A crucial part of developing an artificial tasting system is calibrating its results to real human responses. In Denmark, chemist Anders Malmendal of the University of Aarhus is trying to do this by using what he calls a 'magnetic tongue'. His technique relies on readings from nuclear magnetic resonance (NMR) spectroscopy, a common laboratory analytical technique for identifying chemical composition and concentrations. Often used in metabolomics, which screens biological samples for the by-products of metabolic activity, NMR is a good way to detect toxic effects of new drugs. Malmendal, along with colleagues from the University of Naples Federico II in Italy, used NMR spectroscopy to identify different brands of canned tomatoes. The researchers bought 18 cans at stores around Naples and used NMR to obtain their chemical signatures, each consisting of 870 variables.

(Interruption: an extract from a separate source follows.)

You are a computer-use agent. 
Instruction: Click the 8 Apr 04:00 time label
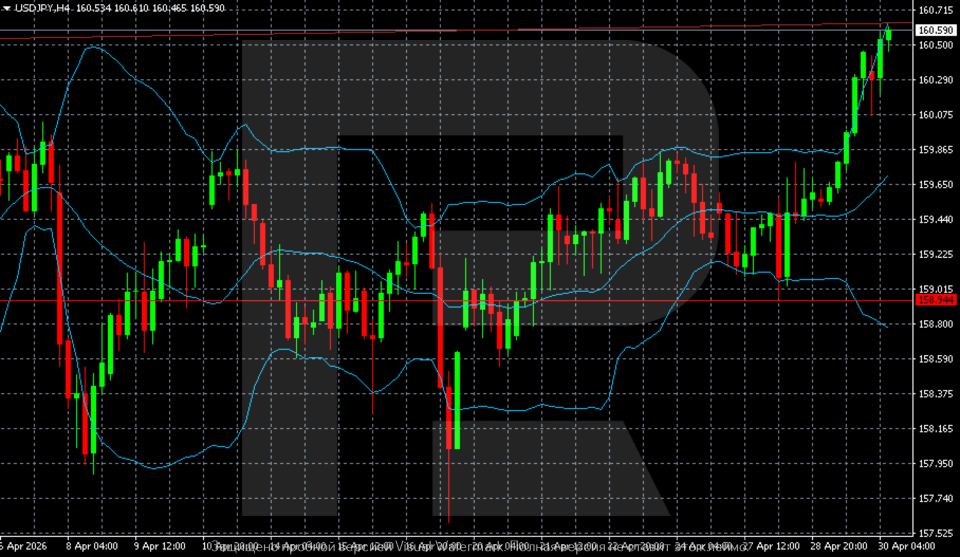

To match these signatures to subjective human taste, Malmendal and colleagues turned to a panel of 12 human experts. These tasters provided detailed descriptions of flavour, odour and texture, according to an accepted set of food industry standards. Malmendal's team then matched the NMR data to the panellists' assessments, so they could use the chemical signature to say what a particular tomato would taste like to people.

With a large enough library of reference samples, food producers could test a sample and predict how consumers would react to it. One company, Bruker Biospin of Cologne, Germany, sells a juice screener that uses NMR spectroscopy and a library of more than 3,000 reference samples of 30 types of fruit from 50 countries. Quality controllers can tell if the juice is fresh or from concentrate, whether there's added sugar, and whether cheaper mandarin juice is mixed in with the orange juice — in some cases they even can tell roughly where the oranges originated. In March 2012, the company introduced a similar system for wine.

Any technique that can consistently distinguish one food sample from another can be used this way. Build up a library of human assessments of various instances of different foods, and you can predict the taste of new samples based on how well they match. But Suslick points out two problems with this approach. Paying experts to assess every variety of every food would be prohibitively expensive. And in the end, no matter how sophisticated the gadgetry, taste remains a stubbornly subjective experience. “Can we distinguish between coffees? Yes,” Suslick says. “Can I tell you what the best coffee is? No.”